Now, I am someone who was taken to the doctor at 15 to go on the pill so I’d have some chance of surviving the Junior Cert. Seriously. My mother was not impressed by said doctor telling me to have a few babies and I’d be fine. I’m not talking a minor cramping issue, now mind. I’m talking about throwing up, days in bed, inability to walk…

So, essentially, from the time I was 16 to the time I was 33(ish), I was on contraception. Now, several times during that time I changed types, mostly due to me complaining to various medical personnel about the pain I was suffering and about how the drugs just didn’t work anymore. Periods suck sometimes, y’know?

But the husband and I also wanted to try for a family. And we gave it a good go, did a lot of investigations, did a lot of work, practical and spiritual, spent an amount of money…. but no joy. So, we decided to get it back in.

How will this affect my practices around menstruation, periods and Brigid?

Well, here we go. The last time I was on the coil, my periods stopped. Completely. But then I was much younger than I am now and my body has changed a lot. So the insertion was a touch more difficult than usual, but no worse than my normal cramps. There may be a difference in the effects as well.

One thing that will change is my usual practices around menstruation. As in, if my periods stop again (please, Brigid, please!!) I will no longer be returning my menstrual blood to the land, because (please, please, please, Brigid) I will no longer be producing any. On the other hand, I will have more energy throughout the month and my iron levels will probably shoot up. (Yes, I loose that much blood every month).

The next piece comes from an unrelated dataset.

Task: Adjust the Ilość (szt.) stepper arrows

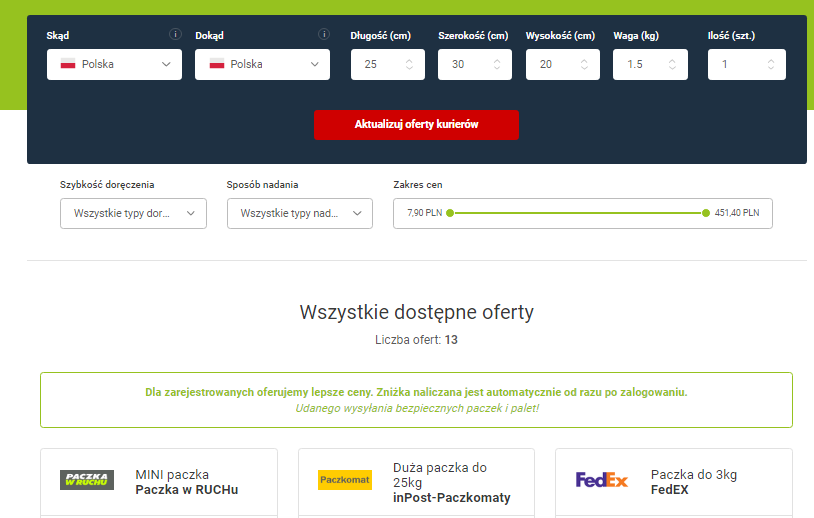Action: [770, 64]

So, I will be thinking about alternative ways to honour my body’s cycles and feed the land I live on. I haven’t got it all sorted out, but I think that monthly rest is going to become an essential part of my life, driven by my need not to burn out rather than by simply being forced to rest.

What does Brigid think about contraception in general?

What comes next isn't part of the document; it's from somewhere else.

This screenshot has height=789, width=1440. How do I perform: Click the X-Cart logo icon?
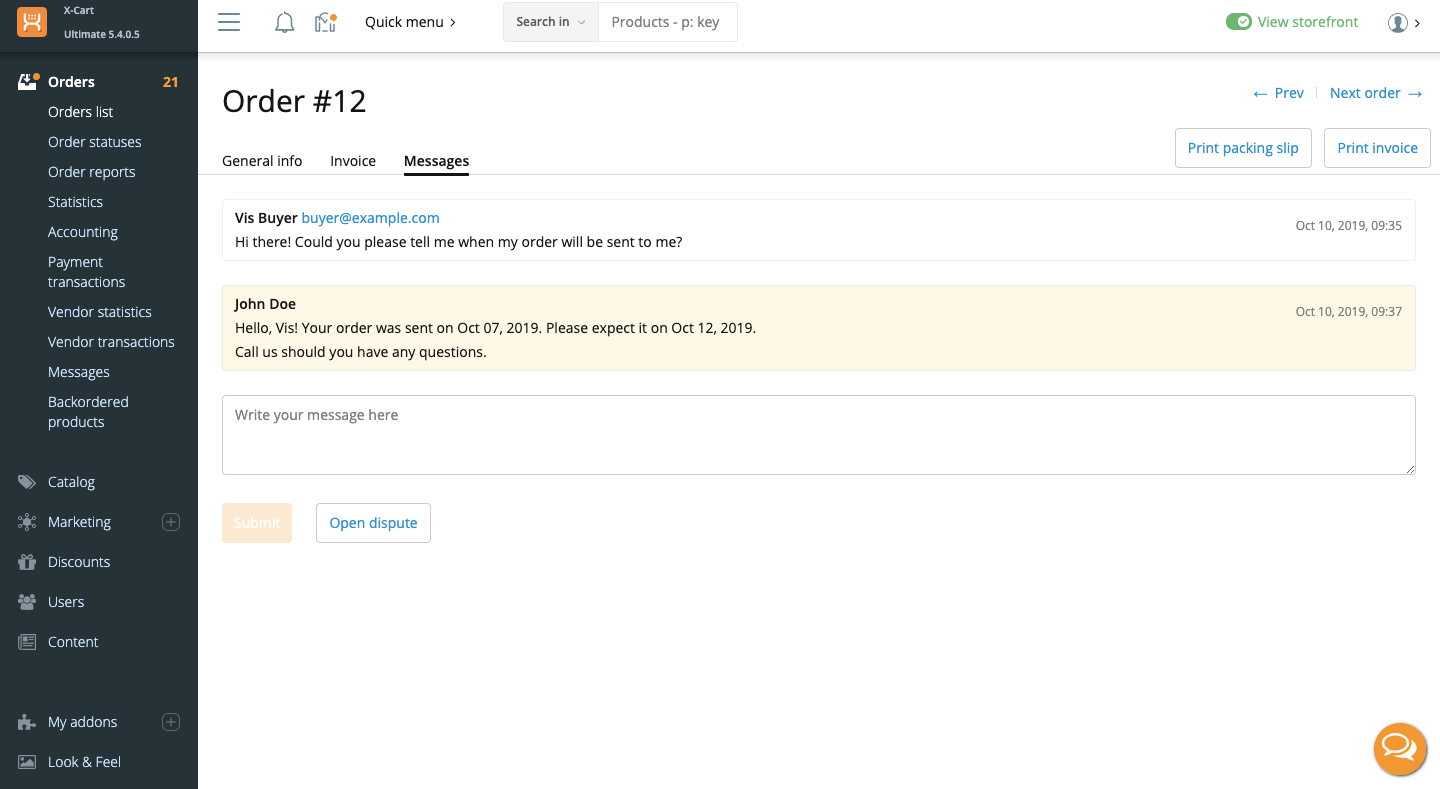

Honestly? I’ve never had a problem with Brigid and contraception. The “ban-leighis” or “woman physician” mentioned in the Lebor Gabála Érenn is discussed as being a midwife or a physician of women in some texts. (Can I hell find the citation for this now, but I’m reasonably certain it was in Fergus Kelly’s Brehon Law book). (Yes, it’s also gendered language, but remember the time frame’s we’re talking about…)

A midwife has to know about things like preventing pregnancy as well as helping people through pregnancy and birth. What kills can often cure in smaller doses after all. And by understanding, in the context of the science available at the time, what’s going on inside a person’s body, the midwife can help the person bleeding a lot better. Now I have two courses where you can find out more about Brigid the Healer. The one over at IPS and the one on Brig in the LGE here in the Forge. Yes, there is a price difference. That’s the difference between a 5 week deep dive and a 2ish hour class!

Thus far in our multi-decade long relationship, Brigid has never had an issue with contraception, particularly when it’s for health reasons as well. And, I’ll be honest, I’ll be using the three months between Samhain and Imbolc to figure out what my new practices will be like. Click here if you want to join me on that journey! (or just check it out, find out more etc!)

This was a big move. And it meant giving up a dream both my husband and I had for a decade. But honestly, it was time to move on. The pain, the monthly retreat to the couch, most of the time in tears, with zero energy and less enthusiasm… none of it was worth it on an ongoing basis. And Brigid has work for me to do. So, I need to get on now and do it!!

Author: galros2

I've been working with Brigid for many years now and looking to share my experience and knowledge with those who wish to learn. Check out my links here: Patreon: Facebook: School: Blog:

One thought on “Brigid, periods and the coil”

  1. I recognize my own struggles in the blog post with years of painful periods. There’s no way to explain to someone unless they’ve been there and I think you’re maybe the first woman I’ve ever seen speak on it publicly.